We start by fitting models with increasing complexity with the function glmer()
fit1 <- glmer(formula = y ~ (1|sire),
data = sim_twin, family = "binomial")
fit2 <- glmer(formula = y ~ lact + (1|sire),
data = sim_twin, family = "binomial")
fit3 <- glmer(formula = y ~ lact + (1|sire) + (1|herd),
data = sim_twin, family = "binomial")
fit4 <- glmer(formula = y ~ lact + (1|sire) + (lact|herd),
data = sim_twin, family = "binomial")
fit5 <- glmer(formula = y ~ lact + (lact|sire) + (1|herd),
data = sim_twin, family = "binomial")
fit6 <- glmer(formula = y ~ lact + (lact|sire),
data = sim_twin, family = "binomial")
anova(fit1, fit2, fit3, fit4, fit5, fit6)Data: sim_twin
Models:
fit1: y ~ (1 | sire)
fit2: y ~ lact + (1 | sire)
fit3: y ~ lact + (1 | sire) + (1 | herd)
fit6: y ~ lact + (lact | sire)
fit4: y ~ lact + (1 | sire) + (lact | herd)
fit5: y ~ lact + (lact | sire) + (1 | herd)
npar AIC BIC logLik deviance Chisq Df Pr(>Chisq)
fit1 2 5918.2 5932.2 -2957.1 5914.2
fit2 3 5580.6 5601.7 -2787.3 5574.6 339.61 1 <2e-16 ***
fit3 4 5582.6 5610.7 -2787.3 5574.6 0.00 1 1
fit6 5 5010.1 5045.2 -2500.0 5000.1 574.49 1 <2e-16 ***
fit4 6 5486.2 5528.4 -2737.1 5474.2 0.00 1 1
fit5 6 5012.1 5054.3 -2500.0 5000.1 474.13 0 <2e-16 ***
---
Signif. codes: 0 '***' 0.001 '**' 0.01 '*' 0.05 '.' 0.1 ' ' 1Model 5 and 6 are very close according to AIC.
anova(fit6, fit5)Data: sim_twin
Models:
fit6: y ~ lact + (lact | sire)
fit5: y ~ lact + (lact | sire) + (1 | herd)
npar AIC BIC logLik deviance Chisq Df Pr(>Chisq)
fit6 5 5010.1 5045.2 -2500 5000.1
fit5 6 5012.1 5054.3 -2500 5000.1 0 1 1The additional parameters of model 5 do not have a significant effect, which is why we prefer the simpler model.

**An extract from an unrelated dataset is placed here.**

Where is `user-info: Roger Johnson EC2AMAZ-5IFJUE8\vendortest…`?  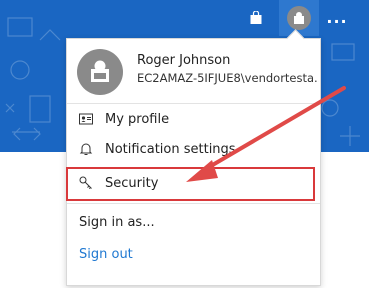 user-info: Roger Johnson EC2AMAZ-5IFJUE8\vendortest… is located at coordinates (198, 72). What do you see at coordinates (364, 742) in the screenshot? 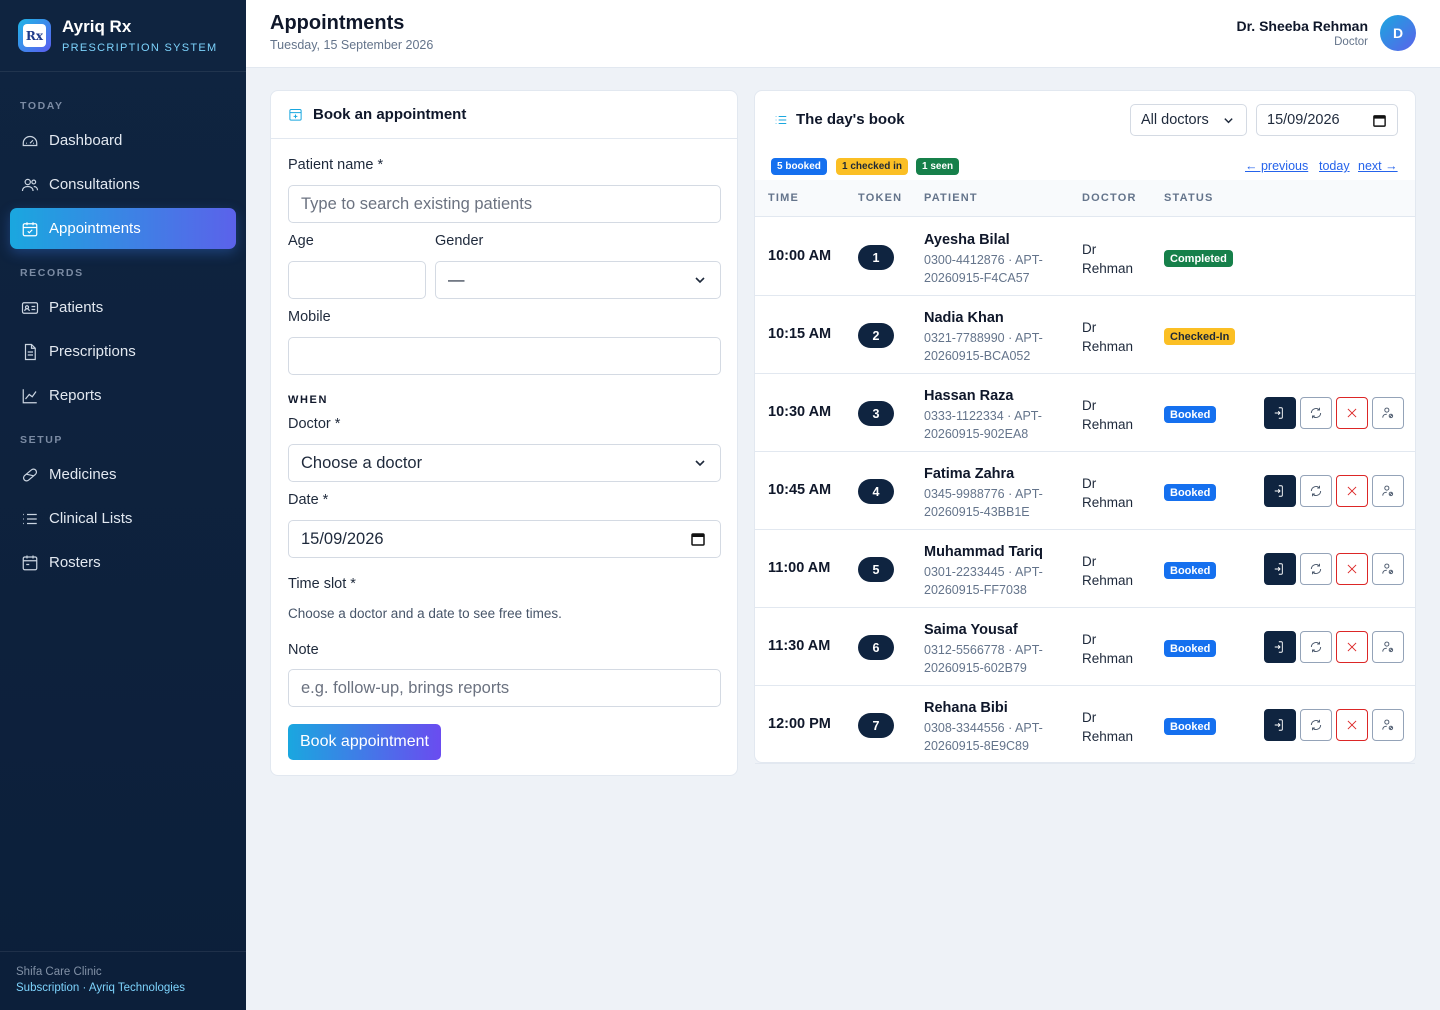
I see `book-appointment-button: Book appointment` at bounding box center [364, 742].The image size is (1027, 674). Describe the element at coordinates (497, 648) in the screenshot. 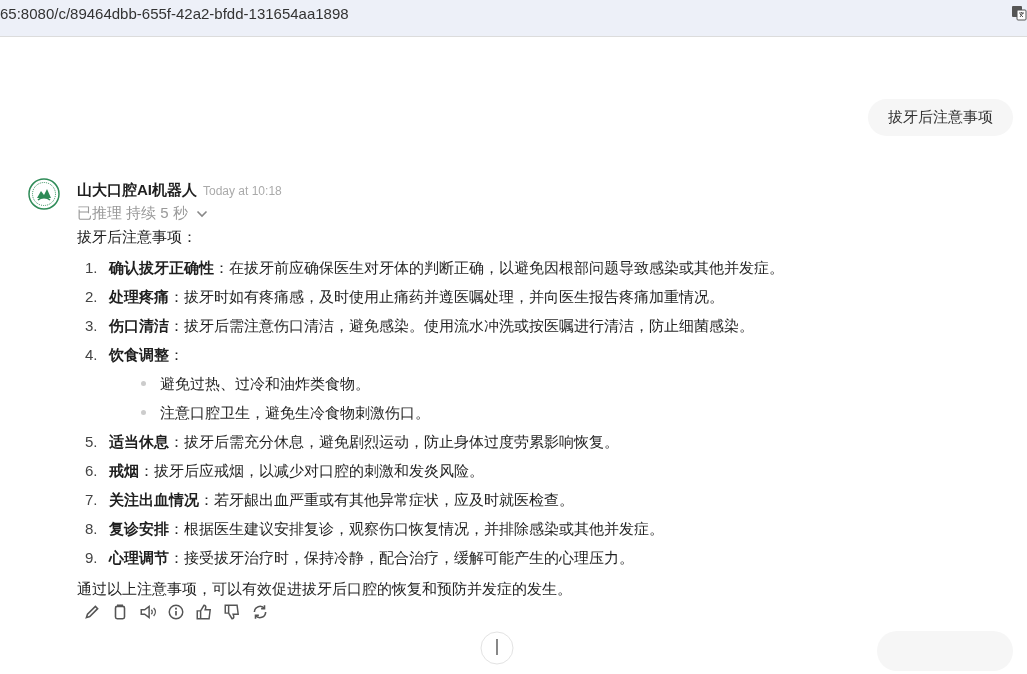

Fitting this model with cowfit_glmer() already takes some seconds but is still possible without prespecified variance components.
system.time(fit7 <- cowfit_glmer(formula = y ~ lact + (lact|sire)
, data = sim_twin, family = "binomial"
, pedigree = list(sire = pedSires)
, cowfit_verbose = FALSE)) user system elapsed
64.403 0.048 64.509 Our goal is to exclude all sires which inherit a breeding value associated with probability > 0.5 for twins at third lactation.
re <- ranef(fit7)
bv <- re$sire
bv$sire <- rownames(bv)
betas <- fixef(fit7)
bv$lin_pred <- betas[1] + betas[2]*3 + bv$`(Intercept)` + bv$lact*3
bv$p <- inv_logit(bv$lin_pred)
bv$sire[which(bv$p > 0.5)] [1] "2" "4" "320" "323" "324" "325" "334" "336" "338" "339" "342" "345"
[13] "348" "349"Note that we have to calculate the linear predictor manually. Using predict() will be wrong because it does use the random effects on a transformed scale.